▶ TEXT SHOWN
I doubt if this is true - does this mean that when choicing -march=pentium3 -mtune=generic the mtune setting is discarded and this is equiwalent of

-march=pentium3 -mtune=pentium3 ? dont think so (this is confusing)

other questions

1.

i would like to chose resonable codeset that would be working on older

machines but also working ok on more modern ones I chose -march=pentium3 as i doubt if someone uses something older than p3 and I didnt noticed noticable change when putting something newer here (like -march=core2 - i dint notice any speedup)

2.

what in general i can yet add to this commandline to speed things up ?

(or throw away some runtime or exception stuff bytes or something like that)

c:\mingw\bin\g++ -O2 -Ofast -w -c transform_triangle_3d.c -funsafe-math-optimizations -mrecip -ffast-math -fno-rtti -fno-exceptions -march=pentium3 -mtune=generic -mfpmath=both
(some flags may be redundant here but I added them to be sure, got no time to carefulle check up what is redundant )

▶ DATA LINES
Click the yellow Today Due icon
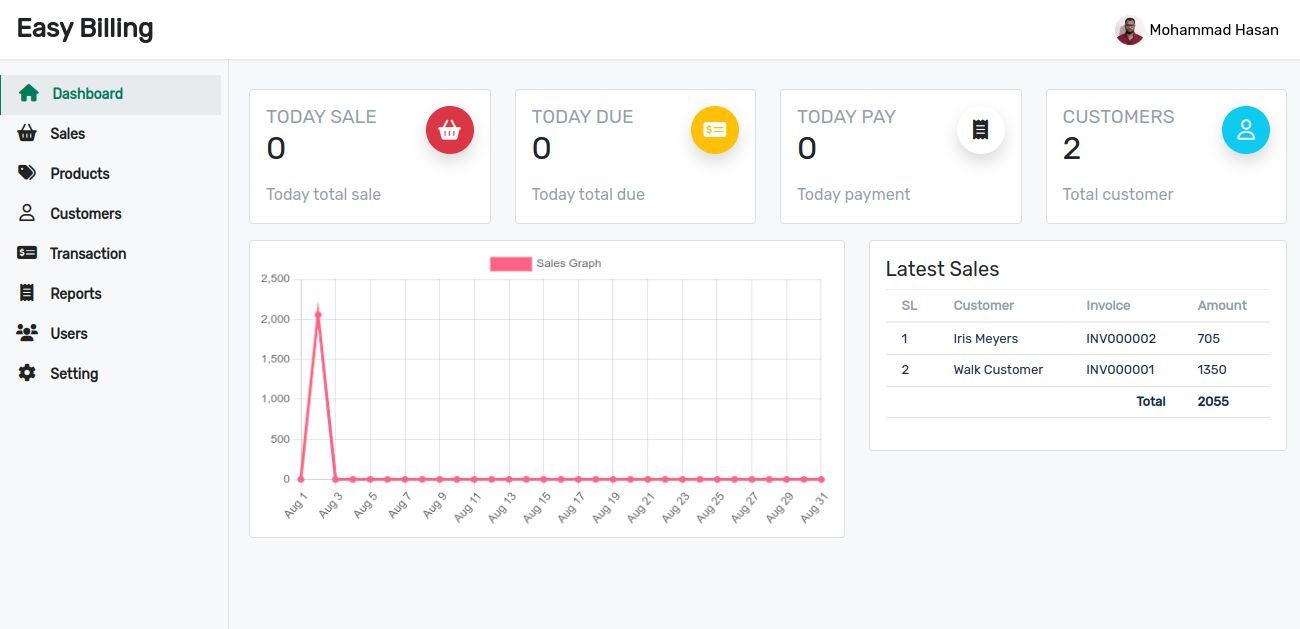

▶ GIVEN PROBLEM
Write out everything in the post on compiler flags from "machines but also" down to "is redundant )", reproducing it character for character. The material was taken from a separate source.

▶ REPLY TO THE TASK
machines but also working ok on more modern ones I chose -march=pentium3 as i doubt if someone uses something older than p3 and I didnt noticed noticable change when putting something newer here (like -march=core2 - i dint notice any speedup)

2.

what in general i can yet add to this commandline to speed things up ?

(or throw away some runtime or exception stuff bytes or something like that)

c:\mingw\bin\g++ -O2 -Ofast -w -c transform_triangle_3d.c -funsafe-math-optimizations -mrecip -ffast-math -fno-rtti -fno-exceptions -march=pentium3 -mtune=generic -mfpmath=both
(some flags may be redundant here but I added them to be sure, got no time to carefulle check up what is redundant )